I think it is great that while you were worried to begin with about putting Meg in the local school that you have been impressed with how things are run there- Similar to you, I would love for Noah and Shion to have a more English environment/international environment for school but due to cost it is very unlikely it will happen so hopefully we luck out with a great local public school like you guys!

It might be a bit too early for you to be thinking about it but will Meg/Amy stay in the public school system for Junior High and Highschool as well?

thefukases さんのコメント...

Hmmmm public or private? I'm a state schools are great schools kid but I taught at an elite grammar school in Melbourne before I came here so that let me see the other side of the coin.

There really isn't a private option until HS here. (Other than that highly competitive start-everyday-with-a-test school I was talking about) and- bonus- I really like what I know about the local JHS (I have been tutoring kids from there for the last 6 years) as well. It's 600 kids strong and has a very academic bent as well as a whole plethora of clubs and extra curricular stuff. It's also the only real option distance wise so that makes it an easy decision, too!

High school..... While Japan bleats on about a population decline Matsumoto is still growing and a lot of it is young families so the competition to get into HS will be tough. There are a surprising number of quite academic schools here (relative to the size of the city) but to get in you basically *need* juku which I am still not sold on- but then I was never going to do Benesse either and now they're both signed up for that! Specialist highschools not so much- a kosen technical high school is about it. The main private highschool is very academic with a huge sporting department (they go to Koshien more often than not and are national champs at soccer too) so if they excel at sport that's an option...

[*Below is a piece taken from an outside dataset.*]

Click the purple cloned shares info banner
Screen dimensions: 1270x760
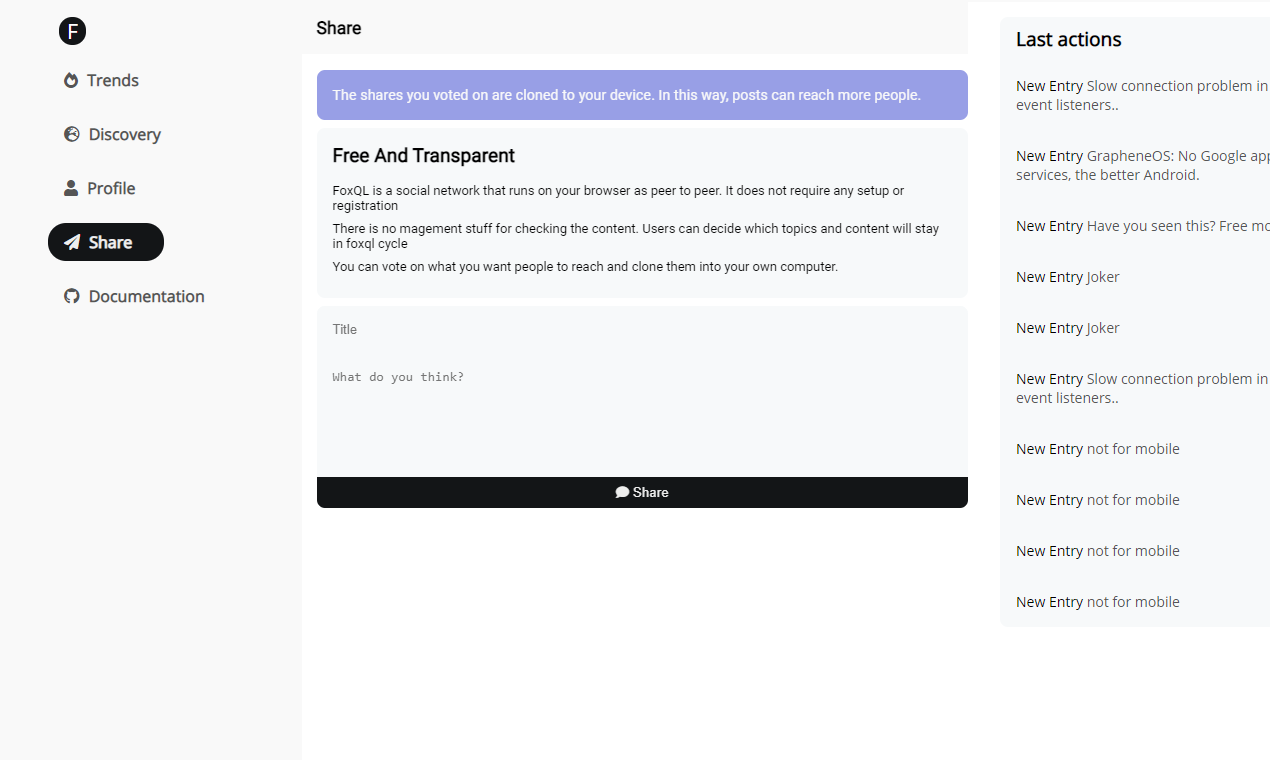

I would love them to have school in Australia as an option (so I have to keep up their English!) but my hometown has very little ESL support so that would be difficult.... hmmmmm guess it's lucky we still have 9 years to work it out as I really don't know!

achan さんのコメント...

It sounds as if your year has been a good one. Like anywhere I think the teacher is the key-good techer then there will be a positive outcome and not so good techer then anything could happen. We take on the elementary school system this year...I'm a little apprehensive I think it as it is the unknown that I am worried about, like you we have no other choice, none what so ever.

My husband has always said that nagano has the best education system in the country. They apparently do things their way which to me is encouraging as it means that they are not spoon feeding the same crap. I look forward to hearing how the girls go over the coming years.

Loved the coment about your girls needing to limit their food intake, it sounds so familiar. I've heard some friends of ours kids don't eat after kindy at all anymore-snacks of dinner!! I'd be happy just with a reduction in the food bill!!

thefukases さんのコメント...

achan- I think the teacher really is the key... and it seems to be the norm to have the same teacher for two years at a time (1-2,3-4,5-6) making the teacher lottery even more serious!

When we decided to move to Nagano *everybody* we told told us how eductaion focussed Nagano is. I don't know... it doesn't *seem* special to me. I will say the level/ expectations of the state schools are pretty high. Tough to know if it's pressure from parents or the prefecture though... starting school really is the start of a new adventure for the whole family!

And the not eating dinner after kyushoku thing? I hear that, too. I really just have to shake my head and wonder!